Record extracts:
—————

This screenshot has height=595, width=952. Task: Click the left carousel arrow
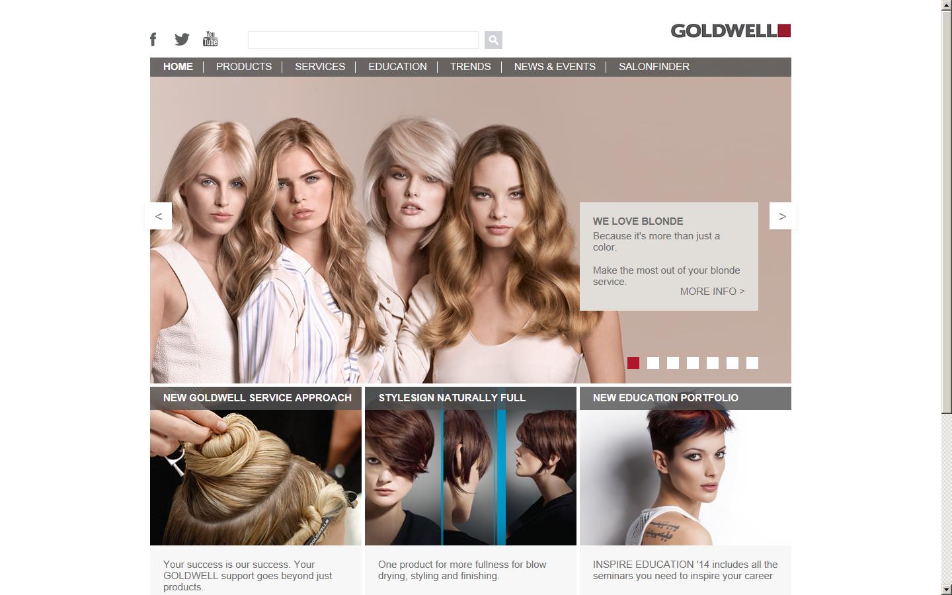coord(158,216)
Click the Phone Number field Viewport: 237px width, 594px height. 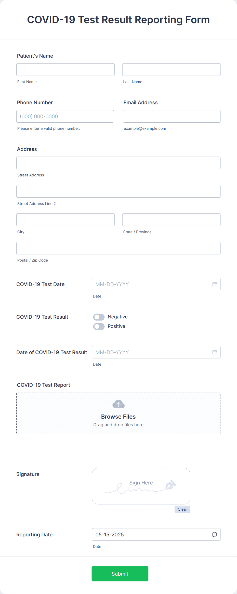coord(65,116)
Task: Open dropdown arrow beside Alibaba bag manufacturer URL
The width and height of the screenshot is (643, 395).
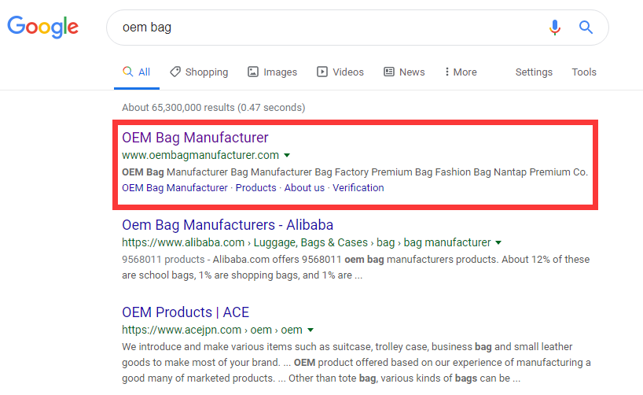Action: pos(498,243)
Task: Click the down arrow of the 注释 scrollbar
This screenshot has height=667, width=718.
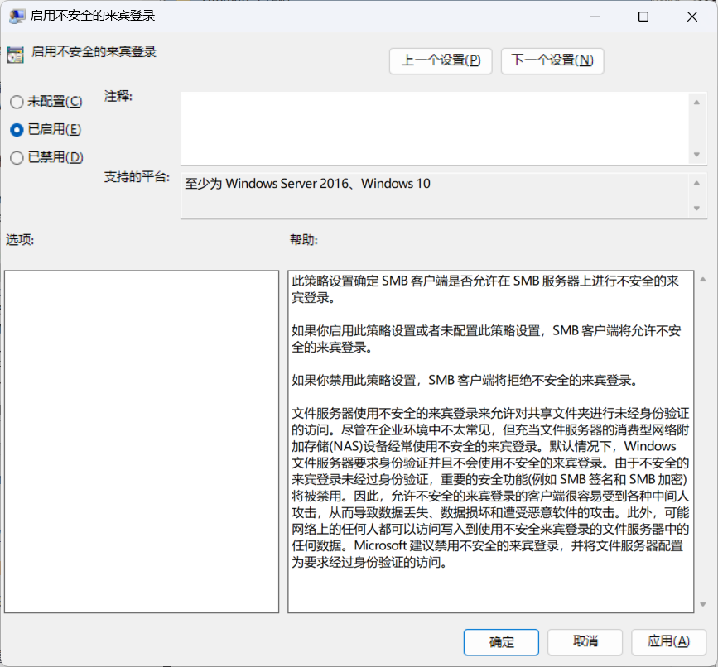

—————

Can you quote exactly, and only, the lines from the one containing "Task: Click the down" through the last line of the records above, keeping both ends and leaving out any pictures?

Finished task:
Task: Click the down arrow of the 注释 scrollbar
This screenshot has height=667, width=718.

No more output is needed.